*Exercise directions*
Rewrite the material below as a Markdown table, one row for each line that is not blank. Use a column headed "Number" for the row count and a column headed "Entry" for the line itself.

— Begin Provided entries —

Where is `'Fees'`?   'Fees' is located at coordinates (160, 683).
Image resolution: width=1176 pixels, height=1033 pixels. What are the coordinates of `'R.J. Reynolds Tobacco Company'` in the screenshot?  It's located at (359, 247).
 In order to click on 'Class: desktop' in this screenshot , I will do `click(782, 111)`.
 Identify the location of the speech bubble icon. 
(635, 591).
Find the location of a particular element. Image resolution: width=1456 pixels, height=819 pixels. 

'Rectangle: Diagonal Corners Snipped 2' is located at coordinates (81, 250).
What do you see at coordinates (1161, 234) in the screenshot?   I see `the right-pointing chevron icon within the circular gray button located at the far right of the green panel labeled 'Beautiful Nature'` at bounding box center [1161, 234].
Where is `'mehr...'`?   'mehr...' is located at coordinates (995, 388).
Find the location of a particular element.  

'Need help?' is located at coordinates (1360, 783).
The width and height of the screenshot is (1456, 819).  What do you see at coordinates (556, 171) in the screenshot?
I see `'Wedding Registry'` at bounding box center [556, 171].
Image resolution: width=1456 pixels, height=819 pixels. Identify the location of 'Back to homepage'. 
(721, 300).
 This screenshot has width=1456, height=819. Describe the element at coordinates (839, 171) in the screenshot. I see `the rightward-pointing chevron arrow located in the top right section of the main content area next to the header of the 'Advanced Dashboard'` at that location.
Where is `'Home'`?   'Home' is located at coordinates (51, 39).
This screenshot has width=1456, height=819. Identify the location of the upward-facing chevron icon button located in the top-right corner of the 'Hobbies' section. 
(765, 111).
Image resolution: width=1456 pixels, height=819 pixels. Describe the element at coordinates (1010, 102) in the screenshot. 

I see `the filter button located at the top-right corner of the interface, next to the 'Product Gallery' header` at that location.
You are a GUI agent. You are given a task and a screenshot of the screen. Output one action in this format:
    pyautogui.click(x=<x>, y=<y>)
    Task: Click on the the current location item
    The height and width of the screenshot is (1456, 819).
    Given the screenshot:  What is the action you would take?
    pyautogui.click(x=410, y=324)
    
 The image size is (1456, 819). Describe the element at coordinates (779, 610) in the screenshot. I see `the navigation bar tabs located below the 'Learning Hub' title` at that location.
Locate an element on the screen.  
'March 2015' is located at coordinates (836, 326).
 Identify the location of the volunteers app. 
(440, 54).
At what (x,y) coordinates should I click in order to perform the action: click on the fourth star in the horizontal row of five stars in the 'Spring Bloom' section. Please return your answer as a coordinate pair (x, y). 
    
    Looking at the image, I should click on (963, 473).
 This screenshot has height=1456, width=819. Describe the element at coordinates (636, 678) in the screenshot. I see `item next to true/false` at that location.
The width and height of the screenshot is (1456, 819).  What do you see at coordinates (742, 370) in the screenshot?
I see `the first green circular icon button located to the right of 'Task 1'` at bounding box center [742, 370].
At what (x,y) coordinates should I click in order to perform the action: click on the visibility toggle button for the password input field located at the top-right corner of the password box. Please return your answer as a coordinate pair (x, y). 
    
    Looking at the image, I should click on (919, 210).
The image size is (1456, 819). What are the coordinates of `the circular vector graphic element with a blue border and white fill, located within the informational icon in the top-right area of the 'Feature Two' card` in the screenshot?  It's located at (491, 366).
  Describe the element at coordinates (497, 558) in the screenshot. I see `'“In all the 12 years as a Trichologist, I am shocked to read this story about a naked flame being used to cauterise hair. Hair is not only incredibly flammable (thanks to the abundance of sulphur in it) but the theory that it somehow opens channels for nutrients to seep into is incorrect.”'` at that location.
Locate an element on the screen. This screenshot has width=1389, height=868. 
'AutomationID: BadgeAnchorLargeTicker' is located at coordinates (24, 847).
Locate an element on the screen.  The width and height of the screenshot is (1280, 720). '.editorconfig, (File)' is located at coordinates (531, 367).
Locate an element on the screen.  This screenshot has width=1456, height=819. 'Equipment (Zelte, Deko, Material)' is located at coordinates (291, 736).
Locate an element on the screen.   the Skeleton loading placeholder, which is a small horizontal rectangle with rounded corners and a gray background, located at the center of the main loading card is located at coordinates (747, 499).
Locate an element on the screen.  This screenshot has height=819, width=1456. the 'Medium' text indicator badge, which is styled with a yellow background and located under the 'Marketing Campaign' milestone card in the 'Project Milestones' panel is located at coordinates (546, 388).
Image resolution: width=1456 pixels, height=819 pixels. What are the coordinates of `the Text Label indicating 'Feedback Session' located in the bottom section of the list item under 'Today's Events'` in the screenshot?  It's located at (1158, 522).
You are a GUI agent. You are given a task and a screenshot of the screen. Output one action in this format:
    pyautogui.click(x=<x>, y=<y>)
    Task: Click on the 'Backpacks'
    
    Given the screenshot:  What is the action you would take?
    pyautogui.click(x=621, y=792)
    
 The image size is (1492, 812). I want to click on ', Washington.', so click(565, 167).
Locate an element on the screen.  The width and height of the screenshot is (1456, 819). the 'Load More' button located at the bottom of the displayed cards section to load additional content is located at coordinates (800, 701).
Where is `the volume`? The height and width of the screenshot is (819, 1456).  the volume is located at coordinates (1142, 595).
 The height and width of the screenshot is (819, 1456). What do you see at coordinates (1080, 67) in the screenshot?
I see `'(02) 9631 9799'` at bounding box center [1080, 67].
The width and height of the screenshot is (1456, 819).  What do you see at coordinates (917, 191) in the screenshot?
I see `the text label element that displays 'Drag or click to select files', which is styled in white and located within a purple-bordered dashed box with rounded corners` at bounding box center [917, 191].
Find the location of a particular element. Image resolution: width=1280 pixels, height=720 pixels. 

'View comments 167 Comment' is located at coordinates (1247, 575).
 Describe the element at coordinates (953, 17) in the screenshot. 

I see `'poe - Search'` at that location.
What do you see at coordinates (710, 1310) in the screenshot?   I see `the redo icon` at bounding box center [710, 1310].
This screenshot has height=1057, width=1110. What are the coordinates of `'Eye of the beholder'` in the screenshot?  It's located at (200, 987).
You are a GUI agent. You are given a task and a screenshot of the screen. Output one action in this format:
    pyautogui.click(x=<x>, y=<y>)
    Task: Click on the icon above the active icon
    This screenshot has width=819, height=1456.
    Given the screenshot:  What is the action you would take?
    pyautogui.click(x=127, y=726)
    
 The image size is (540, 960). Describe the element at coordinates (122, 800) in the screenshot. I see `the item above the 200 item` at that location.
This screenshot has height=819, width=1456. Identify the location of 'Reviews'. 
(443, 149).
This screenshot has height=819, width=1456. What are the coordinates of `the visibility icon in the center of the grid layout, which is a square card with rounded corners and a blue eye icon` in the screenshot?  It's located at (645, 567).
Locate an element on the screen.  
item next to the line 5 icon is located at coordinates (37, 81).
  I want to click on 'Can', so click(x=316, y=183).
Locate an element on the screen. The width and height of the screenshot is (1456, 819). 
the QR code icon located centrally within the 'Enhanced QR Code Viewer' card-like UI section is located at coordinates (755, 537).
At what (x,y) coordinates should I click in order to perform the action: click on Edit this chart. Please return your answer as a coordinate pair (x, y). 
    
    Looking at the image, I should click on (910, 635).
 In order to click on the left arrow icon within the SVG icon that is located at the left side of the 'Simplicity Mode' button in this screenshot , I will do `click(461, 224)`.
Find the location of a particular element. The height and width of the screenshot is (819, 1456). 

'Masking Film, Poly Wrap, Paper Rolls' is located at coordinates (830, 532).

— End Provided entries —

*Worked answer*
| Number | Entry |
|---|---|
| 1 | Where is `'Fees'`?   'Fees' is located at coordinates (160, 683). |
| 2 | Image resolution: width=1176 pixels, height=1033 pixels. What are the coordinates of `'R.J. Reynolds Tobacco Company'` in the screenshot?  It's located at (359, 247). |
| 3 |  In order to click on 'Class: desktop' in this screenshot , I will do `click(782, 111)`. |
| 4 |  Identify the location of the speech bubble icon.  |
| 5 | (635, 591). |
| 6 | Find the location of a particular element. Image resolution: width=1456 pixels, height=819 pixels.  |
| 7 | 'Rectangle: Diagonal Corners Snipped 2' is located at coordinates (81, 250). |
| 8 | What do you see at coordinates (1161, 234) in the screenshot?   I see `the right-pointing chevron icon within the circular gray button located at the far right of the green panel labeled 'Beautiful Nature'` at bounding box center [1161, 234]. |
| 9 | Where is `'mehr...'`?   'mehr...' is located at coordinates (995, 388). |
| 10 | Find the location of a particular element.   |
| 11 | 'Need help?' is located at coordinates (1360, 783). |
| 12 | The width and height of the screenshot is (1456, 819).  What do you see at coordinates (556, 171) in the screenshot? |
| 13 | I see `'Wedding Registry'` at bounding box center [556, 171]. |
| 14 | Image resolution: width=1456 pixels, height=819 pixels. Identify the location of 'Back to homepage'.  |
| 15 | (721, 300). |
| 16 |  This screenshot has width=1456, height=819. Describe the element at coordinates (839, 171) in the screenshot. I see `the rightward-pointing chevron arrow located in the top right section of the main content area next to the header of the 'Advanced Dashboard'` at that location. |
| 17 | Where is `'Home'`?   'Home' is located at coordinates (51, 39). |
| 18 | This screenshot has width=1456, height=819. Identify the location of the upward-facing chevron icon button located in the top-right corner of the 'Hobbies' section.  |
| 19 | (765, 111). |
| 20 | Image resolution: width=1456 pixels, height=819 pixels. Describe the element at coordinates (1010, 102) in the screenshot.  |
| 21 | I see `the filter button located at the top-right corner of the interface, next to the 'Product Gallery' header` at that location. |
| 22 | You are a GUI agent. You are given a task and a screenshot of the screen. Output one action in this format: |
| 23 |     pyautogui.click(x=<x>, y=<y>) |
| 24 |     Task: Click on the the current location item |
| 25 |     The height and width of the screenshot is (1456, 819). |
| 26 |     Given the screenshot:  What is the action you would take? |
| 27 |     pyautogui.click(x=410, y=324) |
| 28 |  The image size is (1456, 819). Describe the element at coordinates (779, 610) in the screenshot. I see `the navigation bar tabs located below the 'Learning Hub' title` at that location. |
| 29 | Locate an element on the screen.   |
| 30 | 'March 2015' is located at coordinates (836, 326). |
| 31 |  Identify the location of the volunteers app.  |
| 32 | (440, 54). |
| 33 | At what (x,y) coordinates should I click in order to perform the action: click on the fourth star in the horizontal row of five stars in the 'Spring Bloom' section. Please return your answer as a coordinate pair (x, y).  |
| 34 |     Looking at the image, I should click on (963, 473). |
| 35 |  This screenshot has height=1456, width=819. Describe the element at coordinates (636, 678) in the screenshot. I see `item next to true/false` at that location. |
| 36 | The width and height of the screenshot is (1456, 819).  What do you see at coordinates (742, 370) in the screenshot? |
| 37 | I see `the first green circular icon button located to the right of 'Task 1'` at bounding box center [742, 370]. |
| 38 | At what (x,y) coordinates should I click in order to perform the action: click on the visibility toggle button for the password input field located at the top-right corner of the password box. Please return your answer as a coordinate pair (x, y).  |
| 39 |     Looking at the image, I should click on (919, 210). |
| 40 | The image size is (1456, 819). What are the coordinates of `the circular vector graphic element with a blue border and white fill, located within the informational icon in the top-right area of the 'Feature Two' card` in the screenshot?  It's located at (491, 366). |
| 41 |   Describe the element at coordinates (497, 558) in the screenshot. I see `'“In all the 12 years as a Trichologist, I am shocked to read this story about a naked flame being used to cauterise hair. Hair is not only incredibly flammable (thanks to the abundance of sulphur in it) but the theory that it somehow opens channels for nutrients to seep into is incorrect.”'` at that location. |
| 42 | Locate an element on the screen. This screenshot has width=1389, height=868.  |
| 43 | 'AutomationID: BadgeAnchorLargeTicker' is located at coordinates (24, 847). |
| 44 | Locate an element on the screen.  The width and height of the screenshot is (1280, 720). '.editorconfig, (File)' is located at coordinates (531, 367). |
| 45 | Locate an element on the screen.  This screenshot has width=1456, height=819. 'Equipment (Zelte, Deko, Material)' is located at coordinates (291, 736). |
| 46 | Locate an element on the screen.   the Skeleton loading placeholder, which is a small horizontal rectangle with rounded corners and a gray background, located at the center of the main loading card is located at coordinates (747, 499). |
| 47 | Locate an element on the screen.  This screenshot has height=819, width=1456. the 'Medium' text indicator badge, which is styled with a yellow background and located under the 'Marketing Campaign' milestone card in the 'Project Milestones' panel is located at coordinates (546, 388). |
| 48 | Image resolution: width=1456 pixels, height=819 pixels. What are the coordinates of `the Text Label indicating 'Feedback Session' located in the bottom section of the list item under 'Today's Events'` in the screenshot?  It's located at (1158, 522). |
| 49 | You are a GUI agent. You are given a task and a screenshot of the screen. Output one action in this format: |
| 50 |     pyautogui.click(x=<x>, y=<y>) |
| 51 |     Task: Click on the 'Backpacks' |
| 52 |     Given the screenshot:  What is the action you would take? |
| 53 |     pyautogui.click(x=621, y=792) |
| 54 |  The image size is (1492, 812). I want to click on ', Washington.', so click(565, 167). |
| 55 | Locate an element on the screen.  The width and height of the screenshot is (1456, 819). the 'Load More' button located at the bottom of the displayed cards section to load additional content is located at coordinates (800, 701). |
| 56 | Where is `the volume`? The height and width of the screenshot is (819, 1456).  the volume is located at coordinates (1142, 595). |
| 57 |  The height and width of the screenshot is (819, 1456). What do you see at coordinates (1080, 67) in the screenshot? |
| 58 | I see `'(02) 9631 9799'` at bounding box center [1080, 67]. |
| 59 | The width and height of the screenshot is (1456, 819).  What do you see at coordinates (917, 191) in the screenshot? |
| 60 | I see `the text label element that displays 'Drag or click to select files', which is styled in white and located within a purple-bordered dashed box with rounded corners` at bounding box center [917, 191]. |
| 61 | Find the location of a particular element. Image resolution: width=1280 pixels, height=720 pixels.  |
| 62 | 'View comments 167 Comment' is located at coordinates (1247, 575). |
| 63 |  Describe the element at coordinates (953, 17) in the screenshot.  |
| 64 | I see `'poe - Search'` at that location. |
| 65 | What do you see at coordinates (710, 1310) in the screenshot?   I see `the redo icon` at bounding box center [710, 1310]. |
| 66 | This screenshot has height=1057, width=1110. What are the coordinates of `'Eye of the beholder'` in the screenshot?  It's located at (200, 987). |
| 67 | You are a GUI agent. You are given a task and a screenshot of the screen. Output one action in this format: |
| 68 |     pyautogui.click(x=<x>, y=<y>) |
| 69 |     Task: Click on the icon above the active icon |
| 70 |     This screenshot has width=819, height=1456. |
| 71 |     Given the screenshot:  What is the action you would take? |
| 72 |     pyautogui.click(x=127, y=726) |
| 73 |  The image size is (540, 960). Describe the element at coordinates (122, 800) in the screenshot. I see `the item above the 200 item` at that location. |
| 74 | This screenshot has height=819, width=1456. Identify the location of 'Reviews'.  |
| 75 | (443, 149). |
| 76 | This screenshot has height=819, width=1456. What are the coordinates of `the visibility icon in the center of the grid layout, which is a square card with rounded corners and a blue eye icon` in the screenshot?  It's located at (645, 567). |
| 77 | Locate an element on the screen.   |
| 78 | item next to the line 5 icon is located at coordinates (37, 81). |
| 79 |   I want to click on 'Can', so click(x=316, y=183). |
| 80 | Locate an element on the screen. The width and height of the screenshot is (1456, 819).  |
| 81 | the QR code icon located centrally within the 'Enhanced QR Code Viewer' card-like UI section is located at coordinates (755, 537). |
| 82 | At what (x,y) coordinates should I click in order to perform the action: click on Edit this chart. Please return your answer as a coordinate pair (x, y).  |
| 83 |     Looking at the image, I should click on (910, 635). |
| 84 |  In order to click on the left arrow icon within the SVG icon that is located at the left side of the 'Simplicity Mode' button in this screenshot , I will do `click(461, 224)`. |
| 85 | Find the location of a particular element. The height and width of the screenshot is (819, 1456).  |
| 86 | 'Masking Film, Poly Wrap, Paper Rolls' is located at coordinates (830, 532). |